Only by actively associating with the RNTCP for DOTS implementation7 can the doctors in the making be encouraged to follow RNTCP in actual practice. Although in principle all the medical colleges have agreed upon it during the national and task forces meetings a thorough analysis reveals that participation of the non chest departments in RNTCP is less than satisfactory.
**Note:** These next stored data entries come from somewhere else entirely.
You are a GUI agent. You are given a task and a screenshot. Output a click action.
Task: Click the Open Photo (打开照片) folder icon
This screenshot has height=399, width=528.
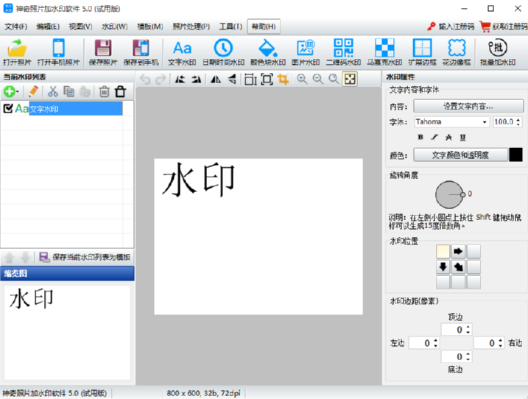pos(16,52)
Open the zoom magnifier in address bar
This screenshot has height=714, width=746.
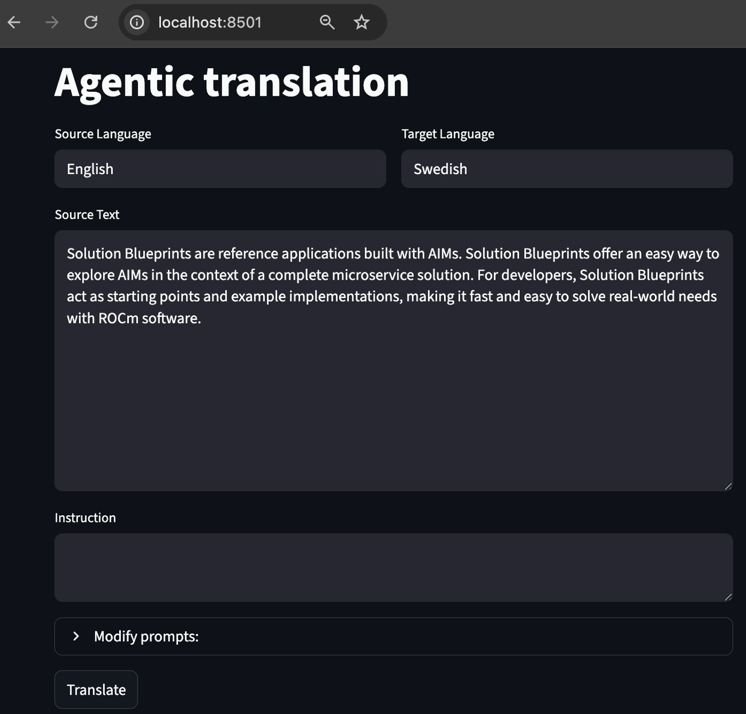pos(327,22)
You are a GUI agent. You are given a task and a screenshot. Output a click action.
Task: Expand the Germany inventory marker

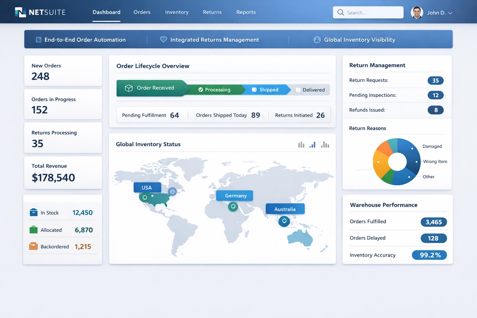234,195
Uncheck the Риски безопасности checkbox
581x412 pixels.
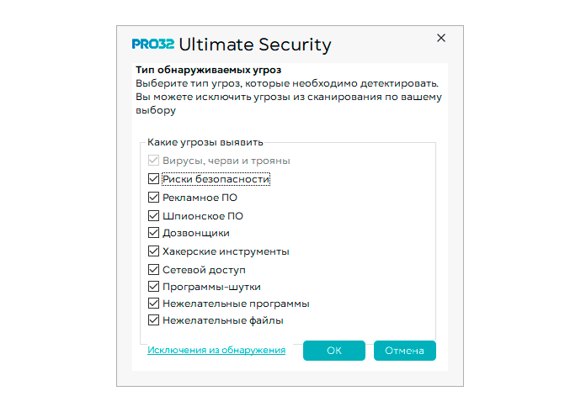click(153, 178)

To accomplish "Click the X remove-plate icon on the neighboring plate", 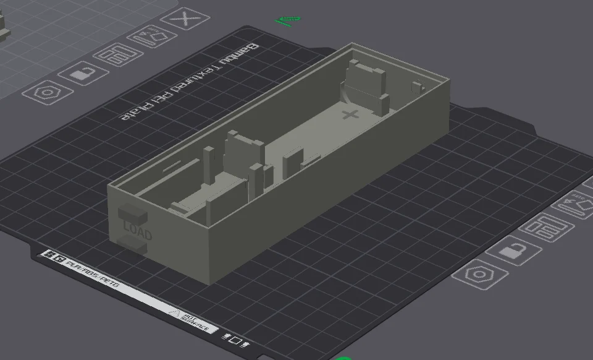I will (x=184, y=18).
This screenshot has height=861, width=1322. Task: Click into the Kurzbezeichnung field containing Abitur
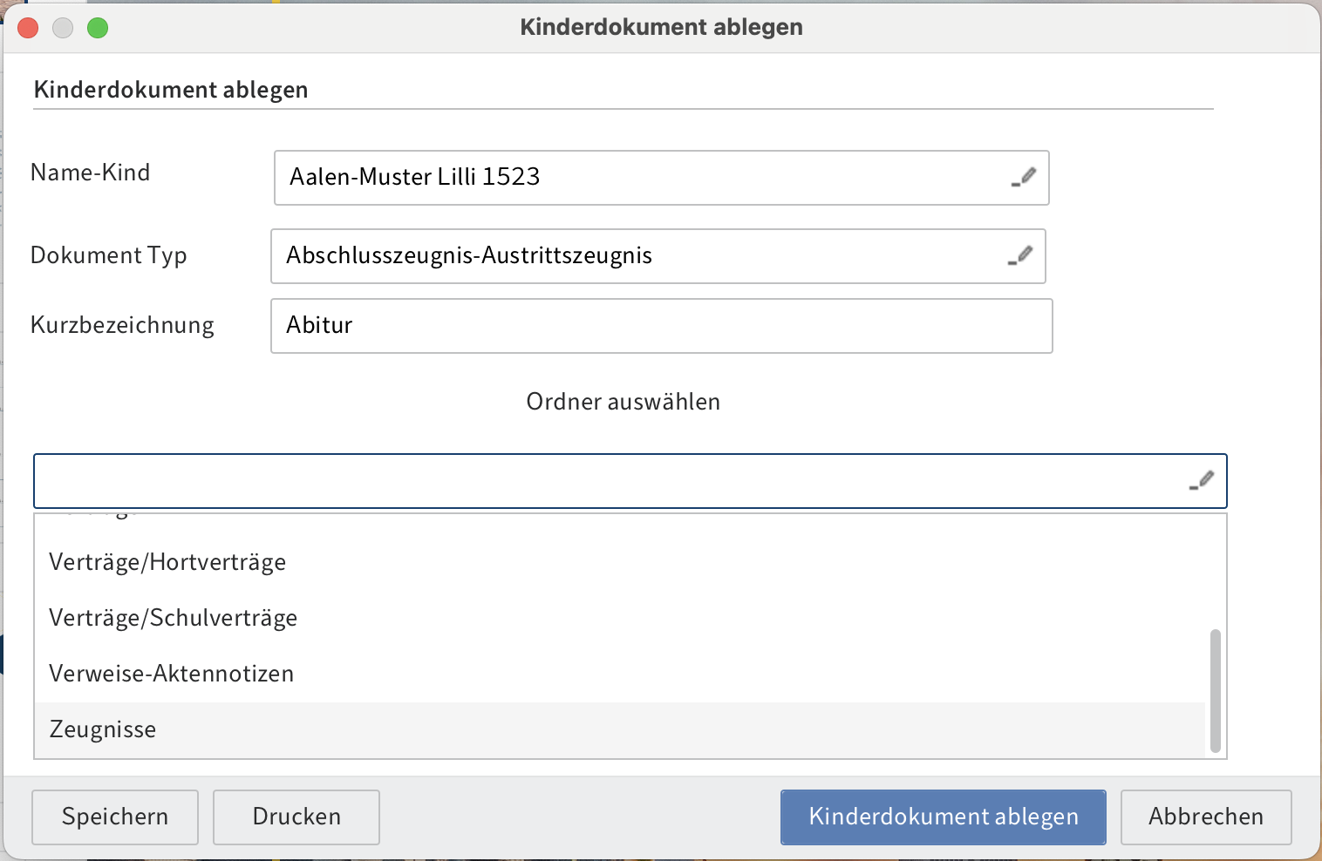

However, the number of patients in the present study was small and in not reflective of the diagnostic and referral practices of all medical colleges in general. Similar studies need to be done in other medical colleges to assess the involvement of their clinical departments in the RNTCP.

Conclusion:

In order that the RNTCP runs smoothly, it is important that all clinical departments, in addition to the chest department of a medical college are involved and manage their TB patients according to the guidelines laid down by the programme. Only by actively associating with the RNTCP for DOTS implementation can the doctors in the making be encouraged to follow RNTCP in actual practice.

Conflict of interest

The authors have no conflict of interest to declare.

References:

  1. Central TB Division, Directorate General of Health Services, Ministry of Health & Family Welfare, Government of India. National Consensus Conference on Tuberculosis Control. 1997, Delhi. Also available at www.tbcindia.org

  2. Recommendations of the 1st National Task Force meeting for involvement of Medical Colleges in the RNTCP, New Delhi 29th - 31st October, 2002. Available at www.tbcindia.org. Last accessed on 21.08.2010.

  3. Recommendations of the 6th National Task Force meeting for involvement of Medical Colleges in the RNTCP, New Delhi 29th - 31st October, 2007. Available at www.tbcindia.org. Last accessed on 21.08.2010.

  4. Agarwal SP, Tonsing J, Chauhan. LS. The RNTCP and Medical Colleges. Last accessed on 21.08.2010.

  5. Qazi TA, Sarkar S, Borgohain G, Sreenivas A, Harries AD, Srinath S et al. Are all patients diagnosed with tuberculosis in Indian medical colleges referred to the RNTCP? Int J Tuberc Lung Dis 2012; 16(8):1083–1085

  6. Revised National Tuberculosis Control Programme. Managing the Revised National Tuberculosis Control Programme in your area. Central TB Division. Directorate General of Health Services. Nirman Bhavan, New Delhi, India. April 2005.

  7. Caminero JA. Is the DOTS strategy sufficient to achieve tuberculosis control in low-and middle income countries? Need for interventions in universities and medical schools. Int J Tuberc Lung Dis 2003; 7: 509-15.